Begin the copy at the line that contains "This screenshot has height=412, width=636.", end it at the last line of the entries below, keep every word exact, and include no pictures.
Segment Open
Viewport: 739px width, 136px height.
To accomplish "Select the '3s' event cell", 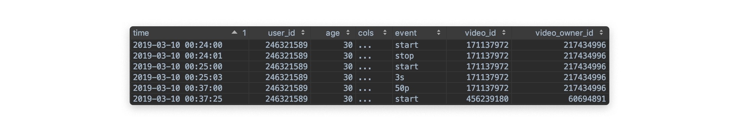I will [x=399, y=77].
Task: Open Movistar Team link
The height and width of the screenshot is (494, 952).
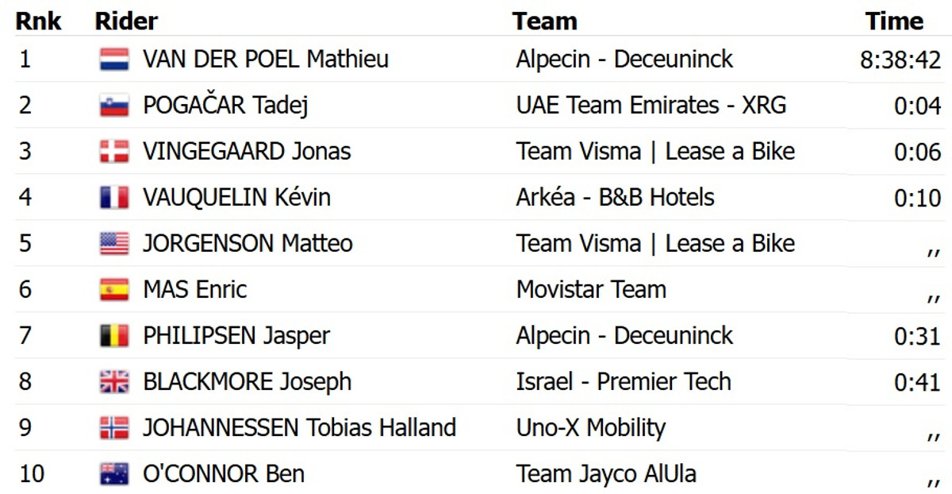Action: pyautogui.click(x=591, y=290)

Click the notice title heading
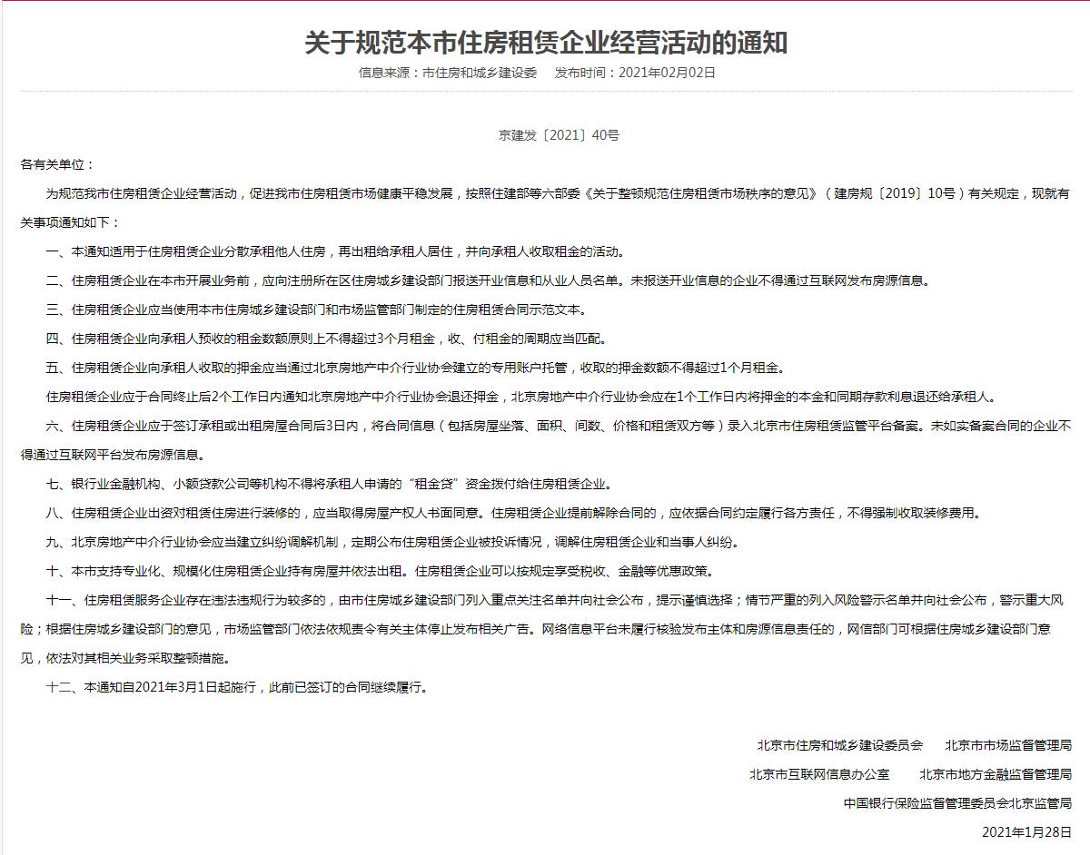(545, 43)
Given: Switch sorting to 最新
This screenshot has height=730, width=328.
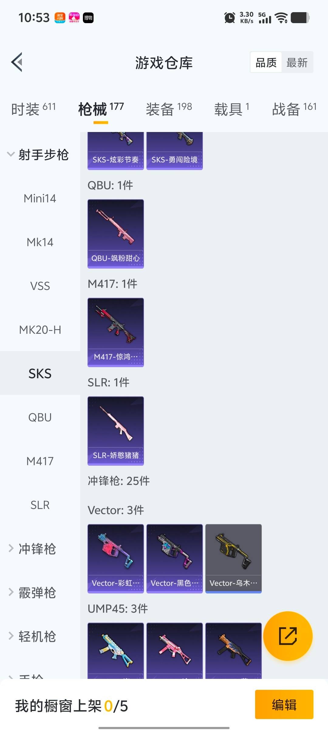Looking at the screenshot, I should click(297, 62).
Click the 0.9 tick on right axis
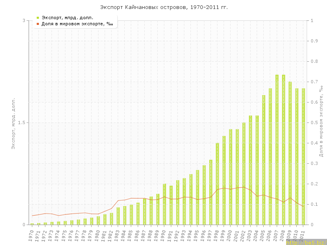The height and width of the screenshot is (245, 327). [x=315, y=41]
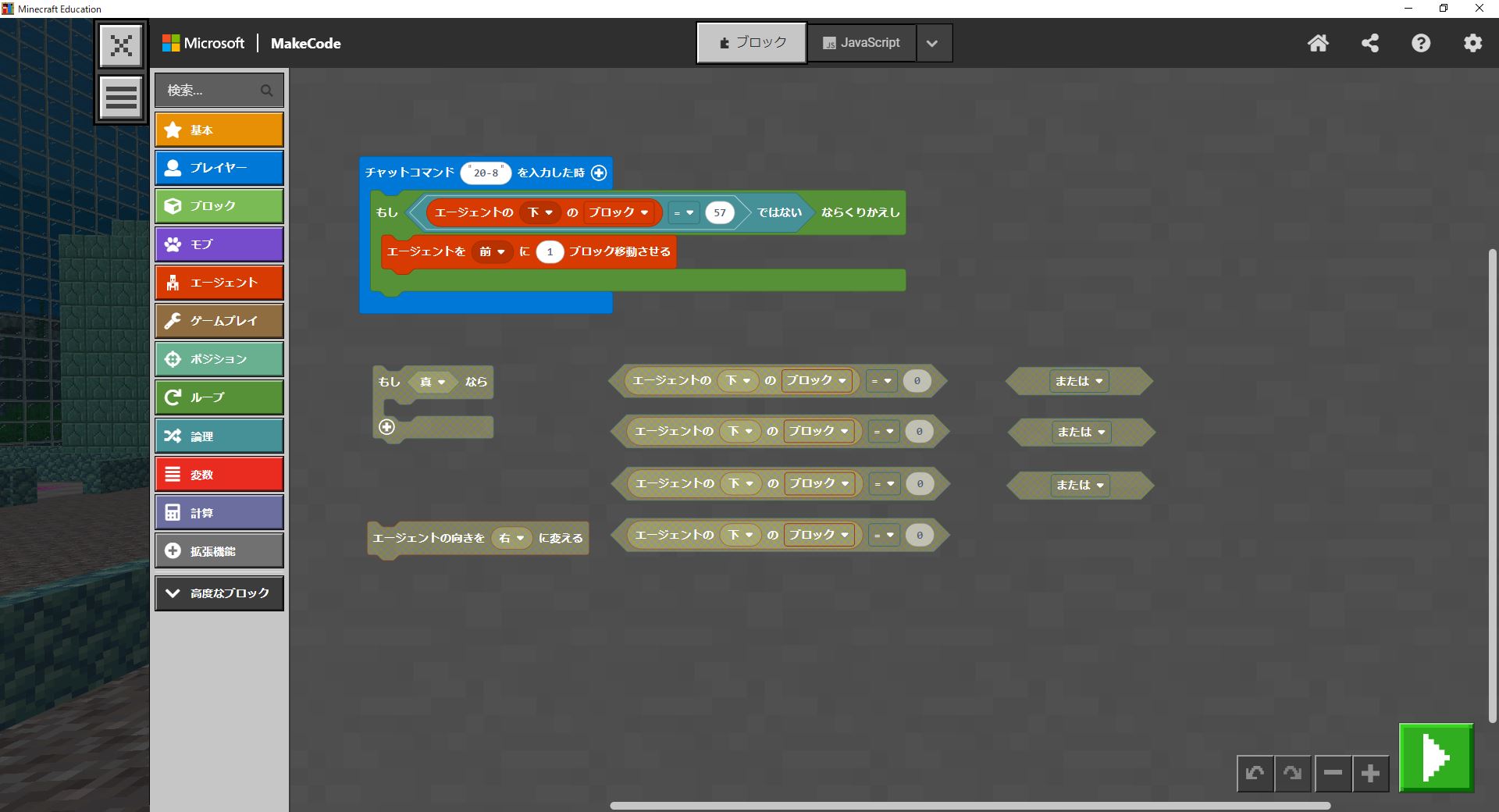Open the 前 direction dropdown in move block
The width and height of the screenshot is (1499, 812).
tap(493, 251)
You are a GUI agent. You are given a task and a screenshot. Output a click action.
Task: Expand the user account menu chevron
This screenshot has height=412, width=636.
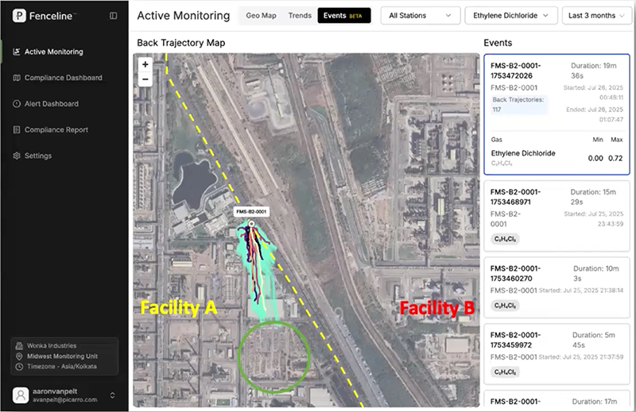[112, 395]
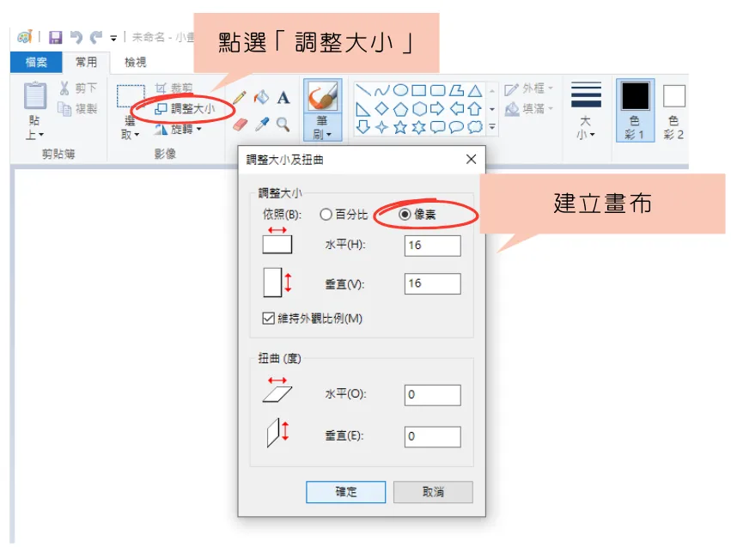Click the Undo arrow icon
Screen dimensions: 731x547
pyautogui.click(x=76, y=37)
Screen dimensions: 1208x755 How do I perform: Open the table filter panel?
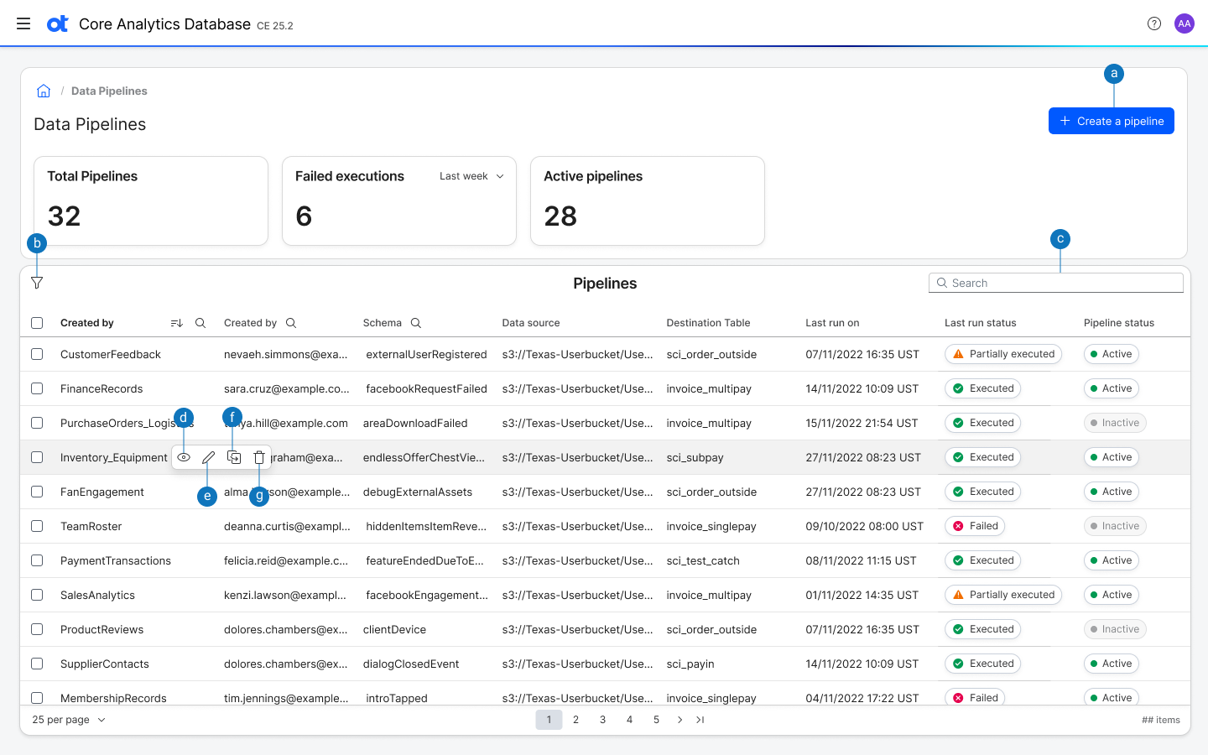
Segment Closed
• **Solution for this exercise**
This screenshot has height=412, width=636.
[112, 395]
Click the Undo arrow icon
Screen dimensions: 731x547
pyautogui.click(x=76, y=37)
Screen dimensions: 1208x755 How do I perform: Open the table filter panel?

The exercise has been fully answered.